Um tribunal que não busca justiça, mas catarse coletiva através do julgamento alheio.
É curioso perceber que, enquanto muitos pregam diversidade e respeito, são incapazes de aceitar uma decisão pessoal que não os afeta em nada.
A reação contra Palo expõe uma contradição: defendemos pluralidade, mas rejeitamos singularidade.
O fenômeno não é novo. Pais famosos — e até anônimos — já enfrentaram críticas por nomes considerados “estranhos” ou “diferentes”.
Mas o caso ganha proporção porque revela a fragilidade emocional de uma era em que a felicidade do outro incomoda.
O que há por trás dessa ânsia de atacar? Inveja, frustração, carência de sentido?
Mariana intuiu uma resposta: “as pessoas estão tristes, sem amor e sem esperança”.
Talvez o incômodo com o nome seja apenas um disfarce para um mal-estar coletivo mais amplo.
Em vez de compreender o significado íntimo do gesto, reduzimos tudo à chacota, como se o sarcasmo fosse prova de inteligência.
Mas inteligência de verdade se manifesta na capacidade de conviver com a diferença — inclusive de nomes.
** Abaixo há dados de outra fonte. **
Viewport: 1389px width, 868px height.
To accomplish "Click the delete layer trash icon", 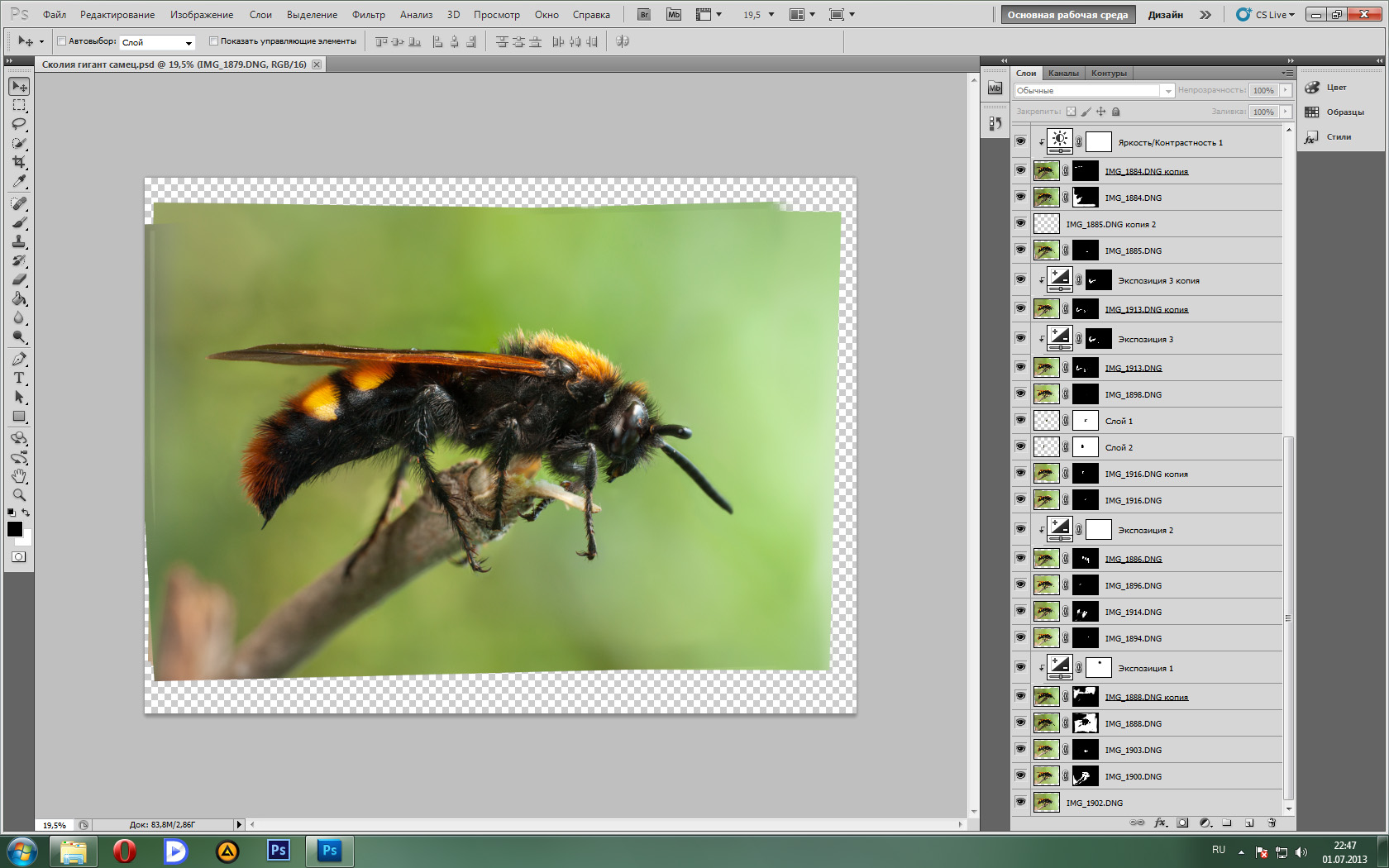I will 1272,823.
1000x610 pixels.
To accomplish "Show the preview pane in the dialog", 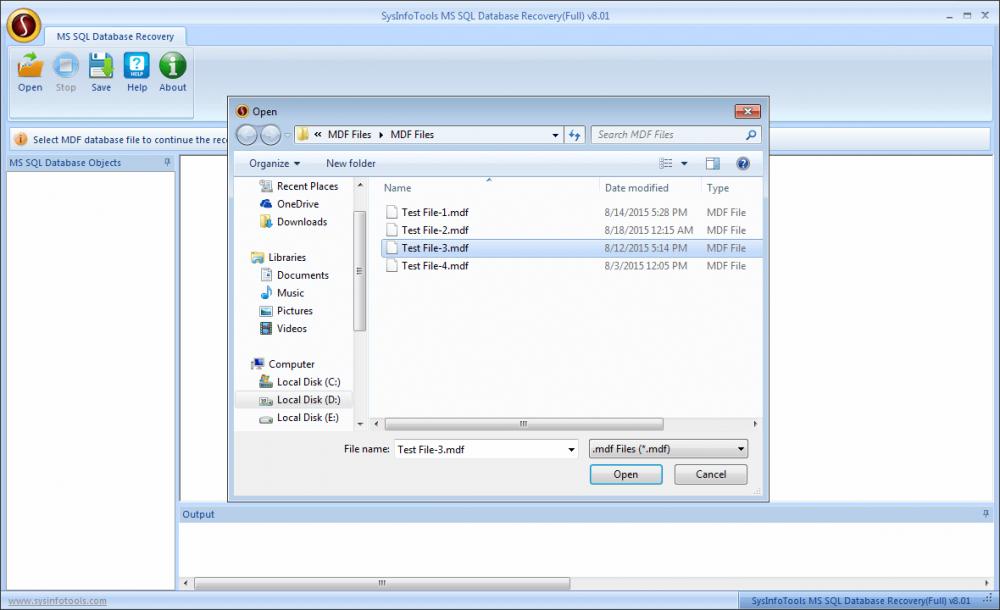I will click(712, 163).
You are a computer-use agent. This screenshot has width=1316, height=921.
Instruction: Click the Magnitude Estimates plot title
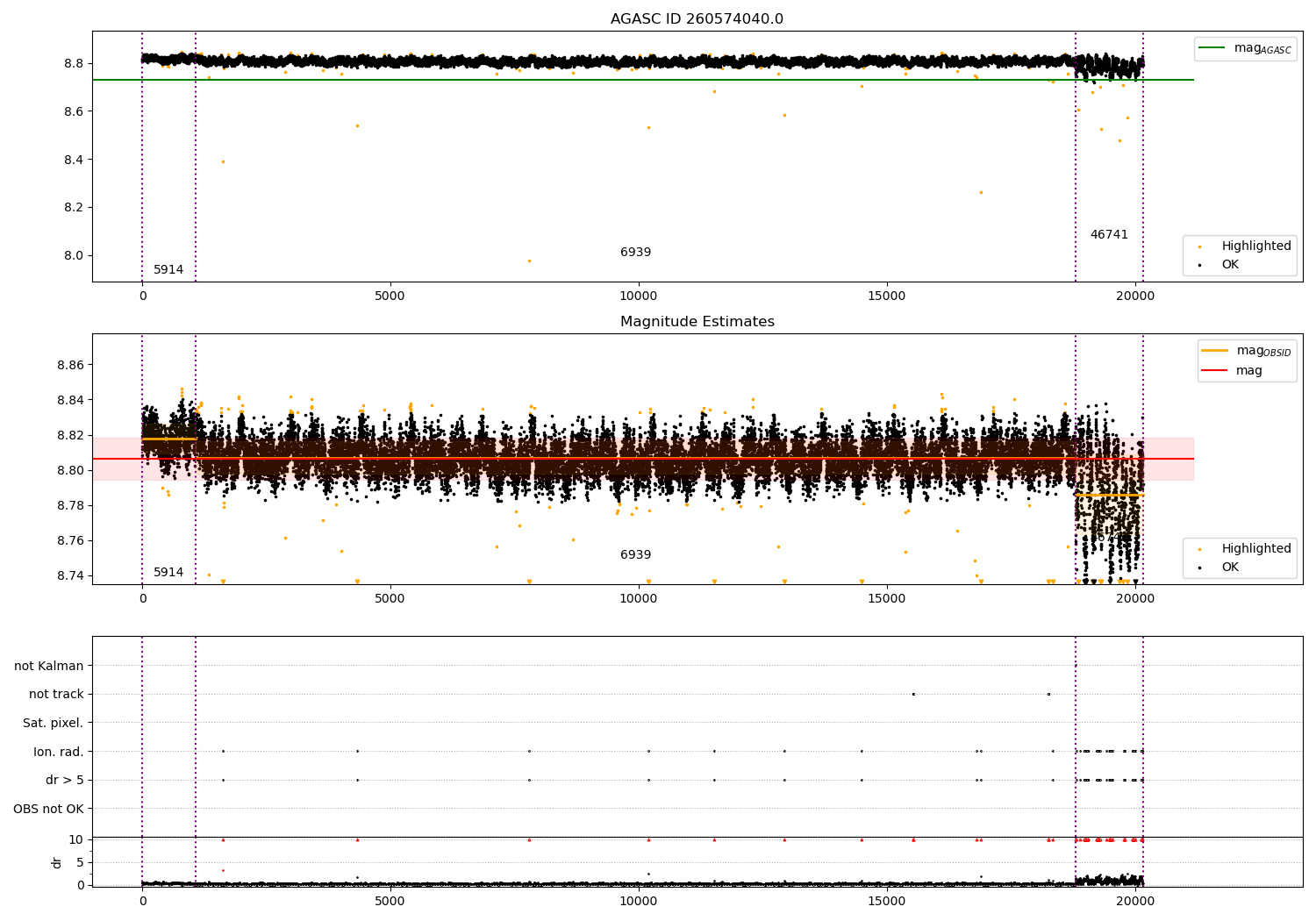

A escolha de um nome deveria ser celebrada como ato de autonomia e amor, não julgada como desvio de normalidade.
Se continuarmos assim, qual mensagem deixamos às próximas gerações? Que a liberdade individual só é válida quando segue o padrão da maioria?
O episódio, aparentemente pequeno, deixa uma grande lição: nossa intolerância cotidiana revela o quanto ainda estamos distantes de uma convivência genuinamente plural.
E a pergunta que fica é: estamos preparados para aceitar que a beleza do mundo talvez resida exatamente no que foge ao comum?